Entscheidungsstichwort (Thema)
Sofortige Beschwerde gegen Zurückweisung eines Befangenheitsantrags im Strafvollstreckungsverfahren
Leitsatz (amtlich)
Die Vorschrift des § 28 Abs. 2 Satz 2 StPO ist bei einer sofortigen Beschwerde gegen eine Entscheidung über die Ablehnung eines Mitglieds der Strafvollstreckungskammer im Verfahren über die Strafrestaussetzung nicht entsprechend anwendbar (Anschluss OLG München, Beschluss vom 21. September 2020 - 1 Ws 685/20 -, juris; entgegen Hanseatisches Oberlandesgericht in Bremen, Beschluss vom 07. Januar 2019 - 1 Ws 116/18 -, juris).
Normenkette
StGB § 57; StPO § 28 Abs. 2 Sätze 1-2
Verfahrensgang
LG Stade (Entscheidung vom 04.04.2022; Aktenzeichen 14a StVK 96/22) |
Tenor
Die sofortige Beschwerde wird auf Kosten des Verurteilten als unbegründet verworfen.
Gründe
I.
Der Verurteilte verbüßt derzeit eine zweijährige Gesamtfreiheitsstrafe aus dem Urteil des Amtsgerichts Syke vom 26. September 2019 (Az. 4 Ls 11/19) in Verbindung mit dem Urteil des Landgerichts Verden 6. Februar 2020 (Az. 5 Ns 100/19) wegen Betruges in 13 Fällen - davon in einem Fall wegen Versuchs - in der Justizvollzugsanstalt B. Zwei Drittel der Strafe sind am 3. Mai 2022 verbüßt. Das Strafende ist auf den 3. Januar 2023 notiert.
Mit Beschluss vom 7. Februar 2022 lehnte die Strafvollstreckungskammer des Landgerichts Stade mit Sitz beim Amtsgericht Bremervörde den Antrag des Verurteilten ab, die Vollstreckung der Reststrafe zur Bewährung auszusetzen. Die hiergegen erhobene sofortige Beschwerde des Verurteilten verwarf der Senat mit Beschluss vom 28. Februar 2022 als unbegründet.
Mit Schreiben vom 8. März 2022 beantragte der Verurteilte erneut die Aussetzung der Reststrafe. Zugleich lehnte der Beschwerdeführer in einem weiteren Schreiben vom selben Tag die zuständige Richterin der Strafvollstreckungskammer wegen Besorgnis der Befangenheit ab.
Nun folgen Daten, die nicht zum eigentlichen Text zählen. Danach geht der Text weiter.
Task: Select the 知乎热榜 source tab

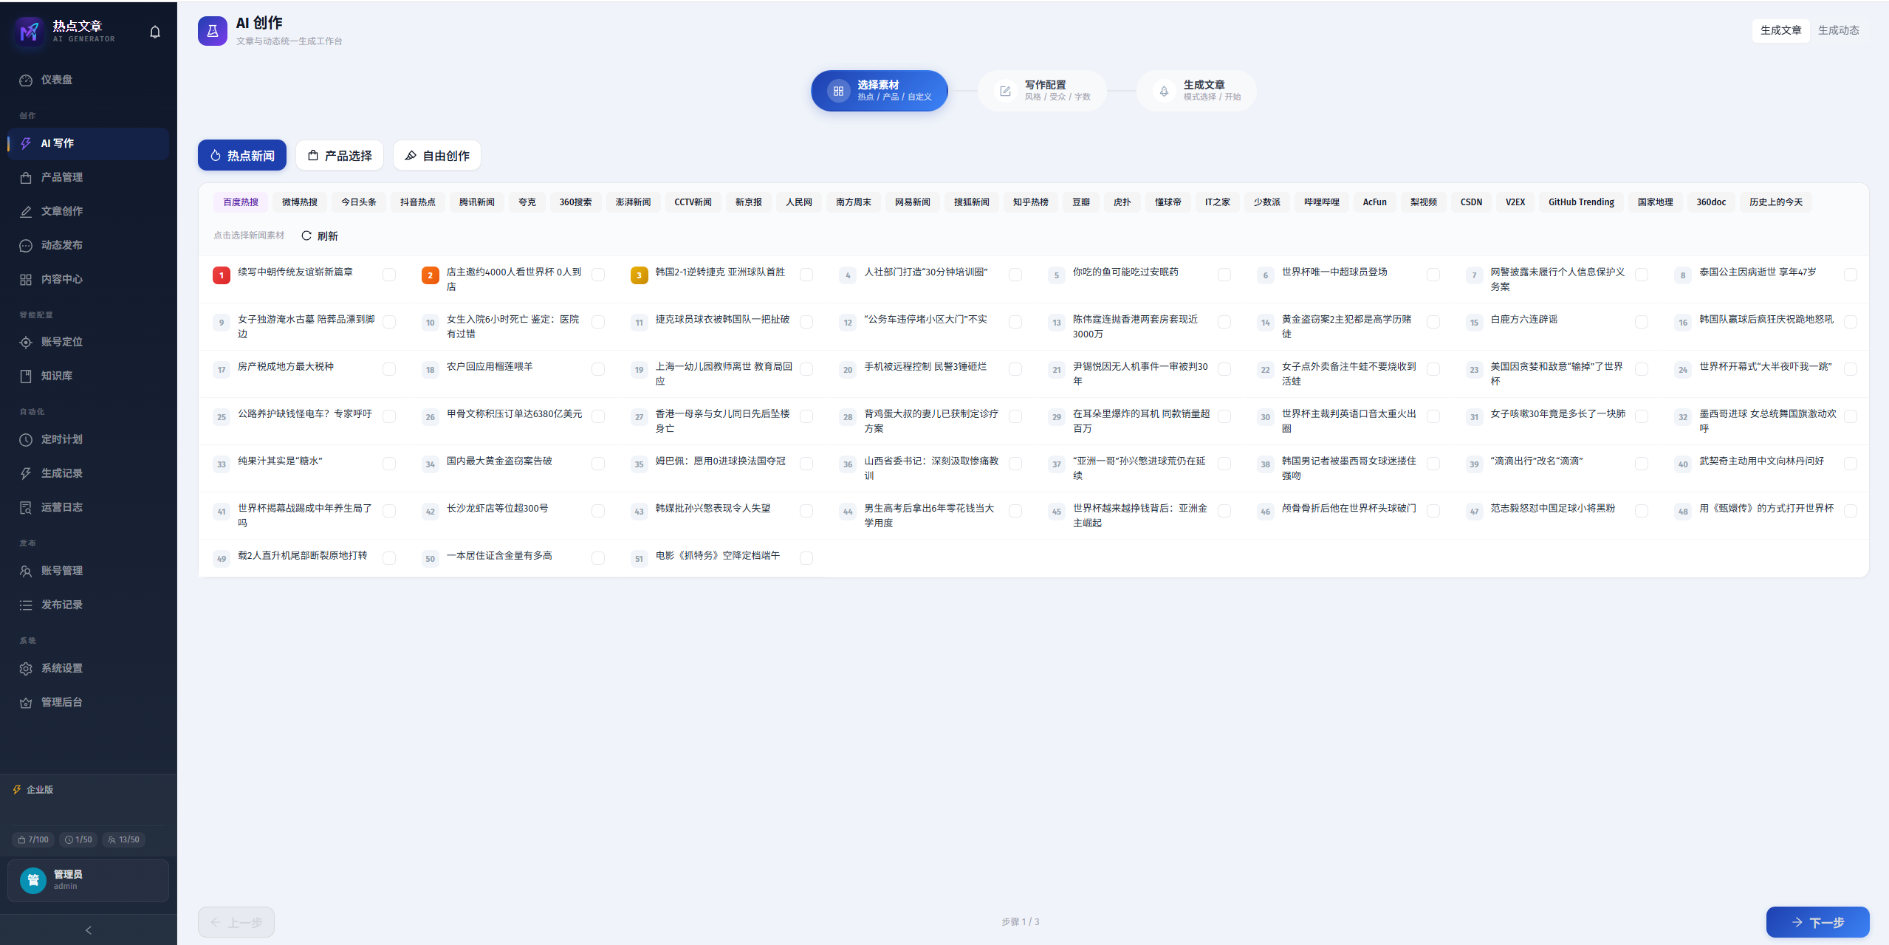Action: point(1030,202)
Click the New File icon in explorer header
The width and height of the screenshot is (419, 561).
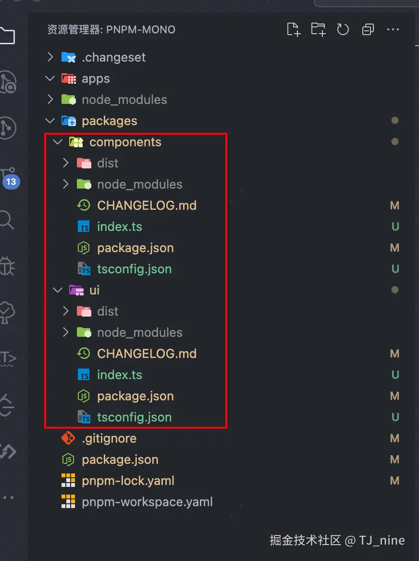tap(293, 30)
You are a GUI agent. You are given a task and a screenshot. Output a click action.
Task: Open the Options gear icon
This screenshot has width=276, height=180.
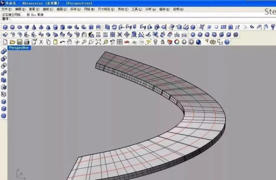213,42
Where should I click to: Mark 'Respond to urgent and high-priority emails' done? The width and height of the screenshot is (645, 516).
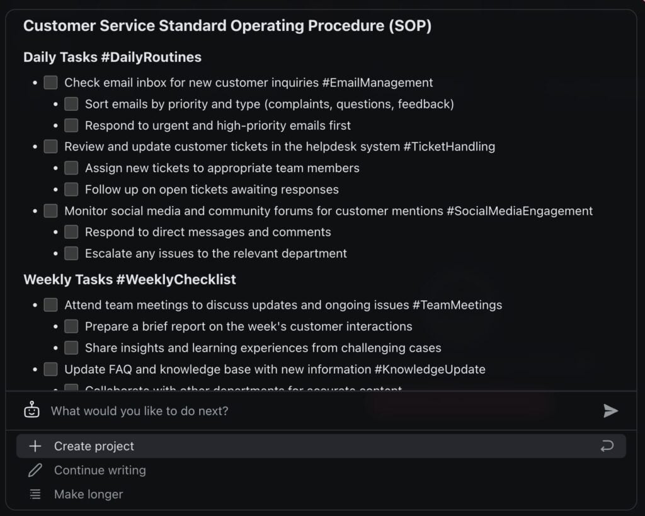click(x=71, y=125)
Zur Begründung trug er vor, dass diese am 7. Oktober 2021 einen Strafbefehl unterzeichnet habe, mit dem ihm ein in der Haft begangener Diebstahl zur Last gelegt worden sei. Auf seinen Einspruch und mündliche Verhandlung sei er hingegen am 21. Februar 2022 vom Amtsgericht Bremervörde in dieser Sache freigesprochen worden. Die abgelehnte Richterin habe bei ihrer vorangegangenen Entscheidung in dieser Strafvollstreckungssache die Möglichkeit eines Freispruchs gar nicht in Betracht gezogen, sondern bereits das anhängige Verfahren als negativen Umstand in ihrer Prognoseentscheidung zur Frage einer vorzeitigen Entlassung berücksichtigt. Das zeige, dass die Richterin am 7. Februar 2022 nicht unparteiisch entschieden habe und von ihr auch über seinen neuerlichen Antrag keine unbefangene Entscheidung zu erwarten sei. Wegen der weiteren Einzelheiten des Ablehnungsgesuchs wird auf das Schreiben vom 8. März 2022 sowie die ergänzende Stellungnahme vom 15. März 2022 verwiesen.
Die abgelehnte Richterin hat in ihrer dienstlichen Äußerung vom 10. März 2022 bestätigt, den gegen den Verurteilten ergangenen Strafbefehl unterzeichnet zu haben. Die Strafvollstreckungskammer hat den Befangenheitsantrag des Verurteilten mit Beschluss vom 4. April 2022 als unbegründet zurückgewiesen.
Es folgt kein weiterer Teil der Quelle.